Project Website http://people.csail.mit.edu/rinard/acceptability_oriented_computing/
The philosophy behind the acceptability-oriented computing project is to enhance flawed computer systems to ensure that they respect basic acceptability properties. Some acceptability properties might capture essential safety requirements (for example, the system must never accelerate the vehicle beyond a specified velocity), others capture basic system goals (for example, the system should continue to execute even if it has a memory error). Our OOPLA 2003 Onward! paper presents the basic philosophy and provides several examples of how developers might implement components that enforce acceptability properties.
Failure-oblivious computing is an instance of acceptability-oriented computing. The basic idea behind failure-oblivious computing is to change the behavior of the program to make it execute through memory errors without memory corruption - in other words, to make the program oblivious to its failure to access memory correctly. We have implemented a C compiler that generates failure-oblivious code - it augments the generated code with bounds checks that detect attempts to access memory that beyond the bounds of the accessed memory allocation unit. The bounds checks discard out of bounds writes and synthesize values for out of bounds reads. Our experimental results show that this technique enables a range of servers to execute successfully through attacks that trigger otherwise fatal memory errors. A side effect is that the servers are also immune to buffer-overflow attacks that exploit memory errors. See our OSDI 2004 paper for more information.
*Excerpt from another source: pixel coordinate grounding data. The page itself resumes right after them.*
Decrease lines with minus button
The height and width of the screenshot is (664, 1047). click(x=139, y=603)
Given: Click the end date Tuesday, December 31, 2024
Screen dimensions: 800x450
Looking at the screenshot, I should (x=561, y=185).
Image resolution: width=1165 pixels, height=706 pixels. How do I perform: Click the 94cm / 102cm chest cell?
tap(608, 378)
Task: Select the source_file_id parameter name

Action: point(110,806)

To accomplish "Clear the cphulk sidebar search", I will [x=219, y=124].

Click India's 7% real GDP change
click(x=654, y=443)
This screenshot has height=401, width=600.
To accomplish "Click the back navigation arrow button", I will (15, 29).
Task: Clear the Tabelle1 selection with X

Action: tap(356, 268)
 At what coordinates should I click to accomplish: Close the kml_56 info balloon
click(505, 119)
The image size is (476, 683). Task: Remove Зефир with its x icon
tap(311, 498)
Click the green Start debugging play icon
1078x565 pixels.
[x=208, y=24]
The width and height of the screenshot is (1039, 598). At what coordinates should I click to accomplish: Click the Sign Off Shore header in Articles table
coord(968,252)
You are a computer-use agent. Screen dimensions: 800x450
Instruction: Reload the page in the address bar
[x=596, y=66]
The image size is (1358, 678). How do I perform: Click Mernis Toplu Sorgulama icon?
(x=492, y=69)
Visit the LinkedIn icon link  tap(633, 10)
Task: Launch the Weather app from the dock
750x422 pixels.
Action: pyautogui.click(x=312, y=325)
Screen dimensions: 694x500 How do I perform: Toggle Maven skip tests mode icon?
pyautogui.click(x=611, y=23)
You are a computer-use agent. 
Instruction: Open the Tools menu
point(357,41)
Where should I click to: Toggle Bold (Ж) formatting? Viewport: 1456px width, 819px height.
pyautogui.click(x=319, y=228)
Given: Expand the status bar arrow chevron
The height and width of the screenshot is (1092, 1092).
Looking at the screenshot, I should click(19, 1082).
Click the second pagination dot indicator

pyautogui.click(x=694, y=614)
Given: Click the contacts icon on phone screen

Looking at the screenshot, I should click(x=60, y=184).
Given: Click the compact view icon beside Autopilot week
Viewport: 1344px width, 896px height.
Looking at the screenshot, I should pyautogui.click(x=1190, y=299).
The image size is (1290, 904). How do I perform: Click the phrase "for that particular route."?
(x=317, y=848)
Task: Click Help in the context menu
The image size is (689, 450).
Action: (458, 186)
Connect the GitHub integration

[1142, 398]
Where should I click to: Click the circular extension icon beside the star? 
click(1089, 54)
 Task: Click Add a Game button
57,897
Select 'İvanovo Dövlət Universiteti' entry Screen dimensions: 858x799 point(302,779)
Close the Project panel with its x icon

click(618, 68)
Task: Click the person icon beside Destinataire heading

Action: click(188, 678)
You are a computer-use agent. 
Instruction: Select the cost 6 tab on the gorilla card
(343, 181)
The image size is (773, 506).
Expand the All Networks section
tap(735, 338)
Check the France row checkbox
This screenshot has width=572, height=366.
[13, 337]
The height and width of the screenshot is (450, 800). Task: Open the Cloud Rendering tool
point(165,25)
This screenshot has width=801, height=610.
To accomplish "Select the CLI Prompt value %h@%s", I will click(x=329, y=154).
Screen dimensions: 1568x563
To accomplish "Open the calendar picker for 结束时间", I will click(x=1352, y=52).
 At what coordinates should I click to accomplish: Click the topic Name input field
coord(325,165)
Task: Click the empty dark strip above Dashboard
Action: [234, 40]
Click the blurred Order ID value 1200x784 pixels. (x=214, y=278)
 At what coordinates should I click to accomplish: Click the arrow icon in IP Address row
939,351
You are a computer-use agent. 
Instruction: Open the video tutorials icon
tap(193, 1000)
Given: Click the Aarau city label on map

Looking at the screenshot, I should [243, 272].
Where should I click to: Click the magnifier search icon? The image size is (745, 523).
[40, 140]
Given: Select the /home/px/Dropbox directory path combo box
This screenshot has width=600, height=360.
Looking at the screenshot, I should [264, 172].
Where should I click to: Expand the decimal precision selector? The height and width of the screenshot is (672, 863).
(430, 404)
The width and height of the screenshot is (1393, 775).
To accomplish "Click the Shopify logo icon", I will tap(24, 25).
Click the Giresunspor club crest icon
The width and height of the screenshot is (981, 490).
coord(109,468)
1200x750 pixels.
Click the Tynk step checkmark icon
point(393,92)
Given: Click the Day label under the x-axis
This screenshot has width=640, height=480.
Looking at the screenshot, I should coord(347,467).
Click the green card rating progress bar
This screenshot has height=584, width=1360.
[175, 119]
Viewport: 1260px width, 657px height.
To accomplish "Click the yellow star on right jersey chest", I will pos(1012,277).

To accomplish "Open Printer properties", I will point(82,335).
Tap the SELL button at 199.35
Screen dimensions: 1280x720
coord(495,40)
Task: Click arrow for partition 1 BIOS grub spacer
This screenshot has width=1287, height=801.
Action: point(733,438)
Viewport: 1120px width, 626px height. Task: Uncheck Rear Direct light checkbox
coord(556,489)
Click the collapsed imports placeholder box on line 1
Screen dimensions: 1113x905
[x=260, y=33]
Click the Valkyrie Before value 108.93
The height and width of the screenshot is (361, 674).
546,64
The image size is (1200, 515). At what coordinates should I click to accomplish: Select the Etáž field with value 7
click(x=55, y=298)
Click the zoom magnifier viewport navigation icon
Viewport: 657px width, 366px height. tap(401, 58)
One of the basic principles behind acceptability-oriented computing is that complex computer systems should have a natural resilience to errors, but this resilience has been explicitly removed by attempts to make programs fail at the first sign of an error. One of goals of our ongoing research project is to develop new mechanisms that help deployed programs execute successfully through errors. The ideal end result will be more robust and resilient computer systems.